*Entries supplied:*
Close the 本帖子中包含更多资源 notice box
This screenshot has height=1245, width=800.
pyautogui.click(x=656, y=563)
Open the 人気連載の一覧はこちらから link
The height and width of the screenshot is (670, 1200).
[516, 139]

*Work instruction:* Recopy all the entries faithfully, leaving none out.

*Solution:*
Close the 本帖子中包含更多资源 notice box
This screenshot has height=1245, width=800.
pyautogui.click(x=656, y=563)
Open the 人気連載の一覧はこちらから link
The height and width of the screenshot is (670, 1200).
[516, 139]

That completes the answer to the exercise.